What needs to be done: Line by line, set down all the data below exactly, omitting any picture.

Dataset entries:
'''

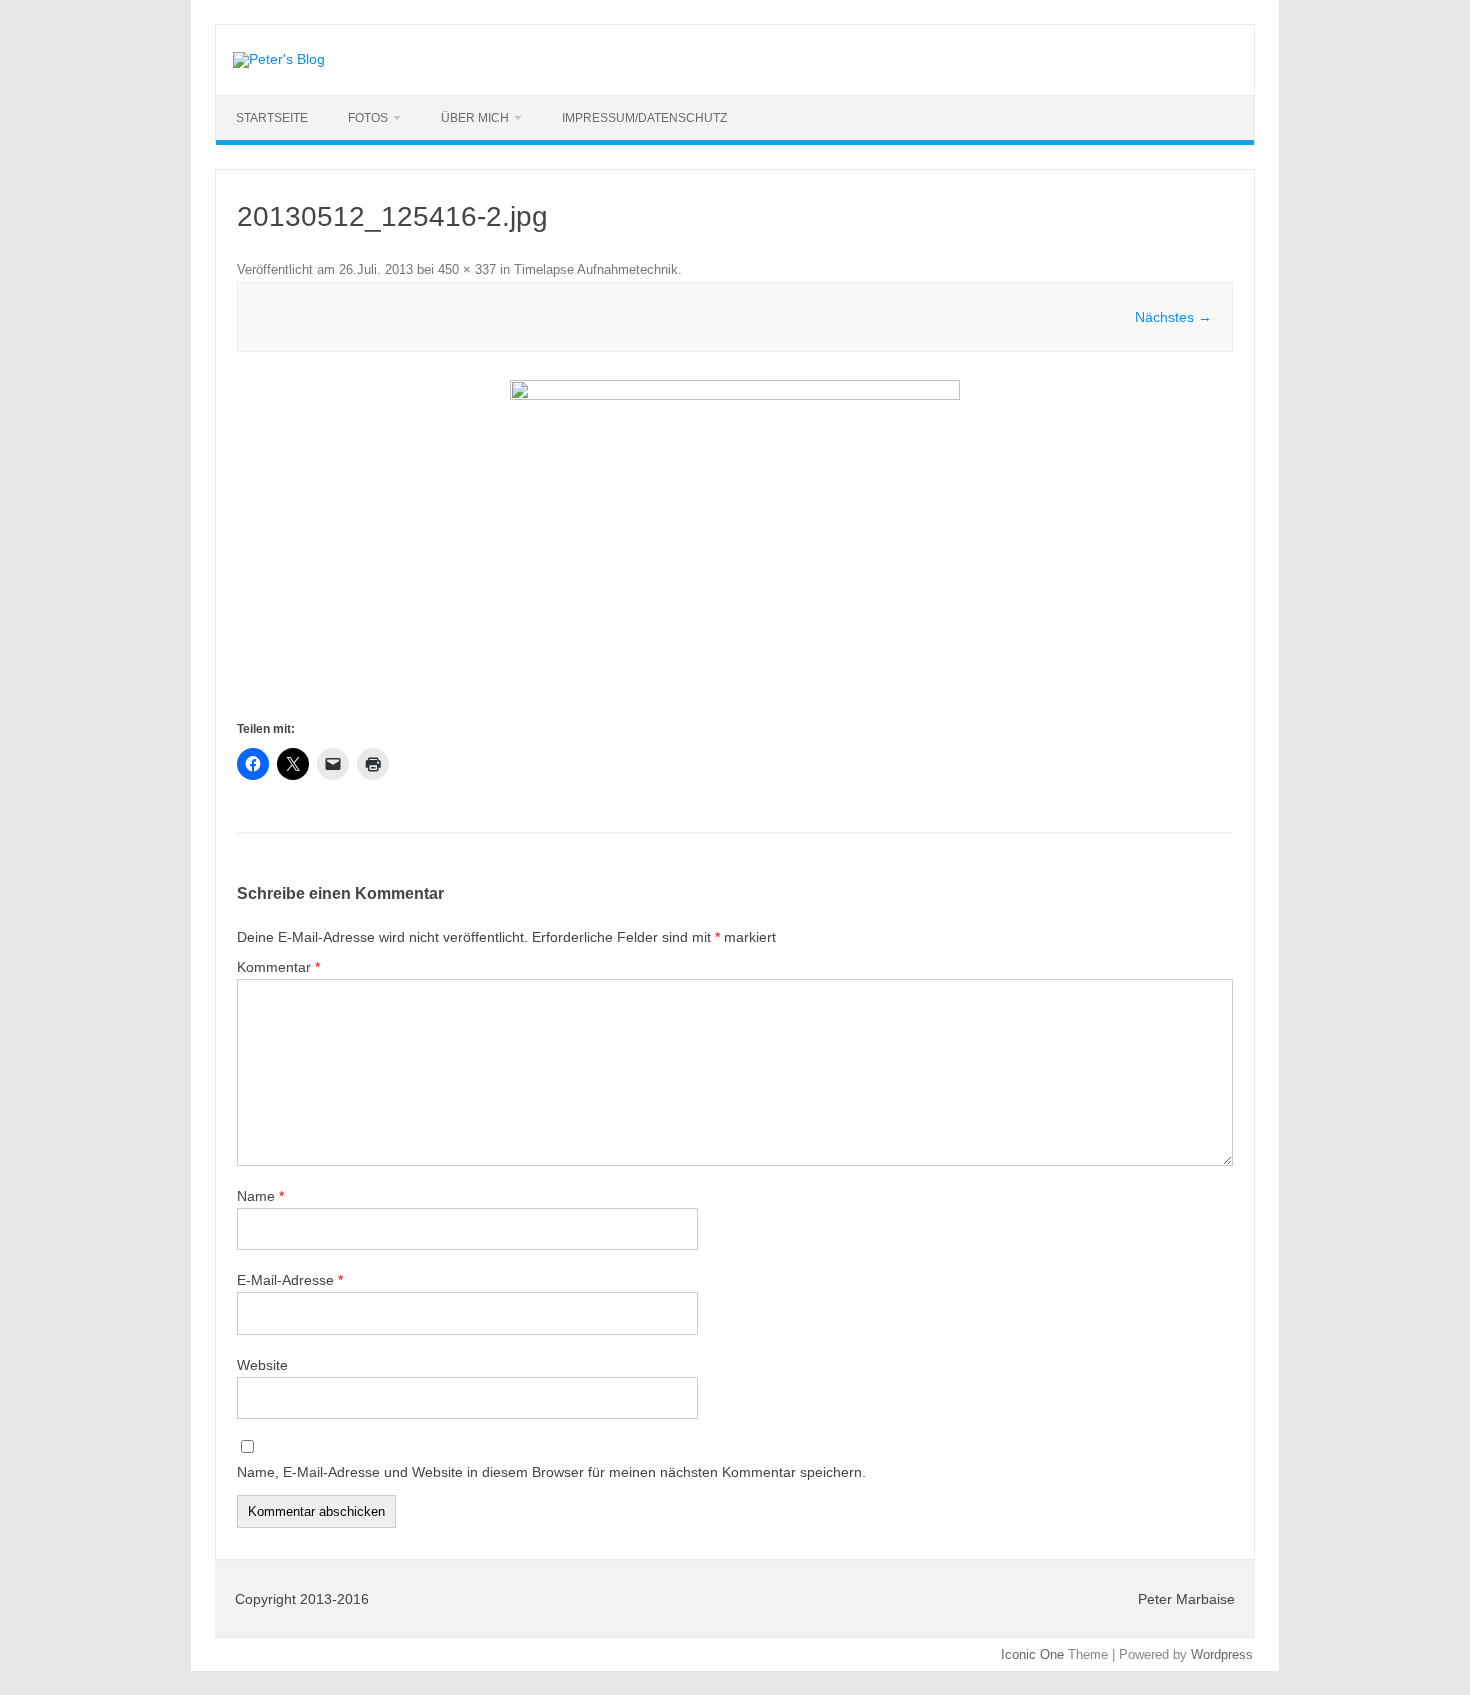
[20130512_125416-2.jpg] (735, 548)
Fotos (368, 118)
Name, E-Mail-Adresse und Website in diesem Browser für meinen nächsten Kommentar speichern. (551, 1472)
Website (262, 1365)
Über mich (475, 118)
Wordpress (1222, 1654)
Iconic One (1032, 1654)
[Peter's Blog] (279, 59)
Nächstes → (1173, 317)
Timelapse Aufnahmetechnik (596, 269)
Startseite (272, 118)
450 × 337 (467, 269)
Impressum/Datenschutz (644, 118)
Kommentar (278, 967)
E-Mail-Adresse (290, 1280)
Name (260, 1196)
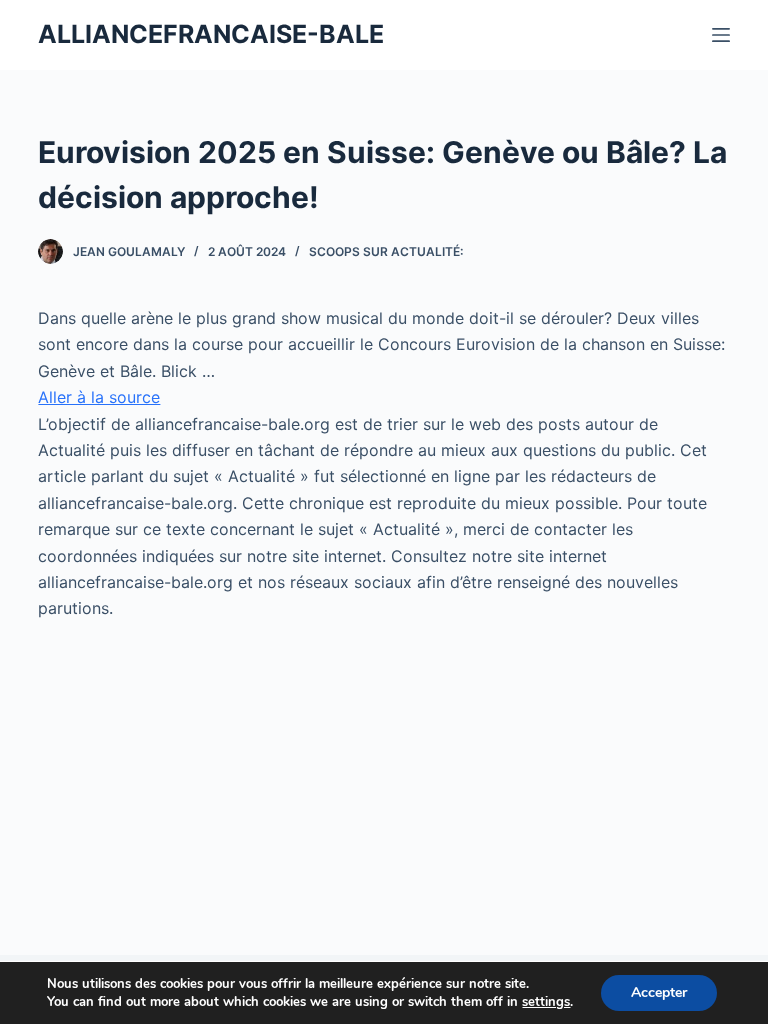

'''

Finished exercise:
[20130512_125416-2.jpg] (735, 548)
Fotos (368, 118)
Name, E-Mail-Adresse und Website in diesem Browser für meinen nächsten Kommentar speichern. (551, 1472)
Website (262, 1365)
Über mich (475, 118)
Wordpress (1222, 1654)
Iconic One (1032, 1654)
[Peter's Blog] (279, 59)
Nächstes → (1173, 317)
Timelapse Aufnahmetechnik (596, 269)
Startseite (272, 118)
450 × 337 (467, 269)
Impressum/Datenschutz (644, 118)
Kommentar (278, 967)
E-Mail-Adresse (290, 1280)
Name (260, 1196)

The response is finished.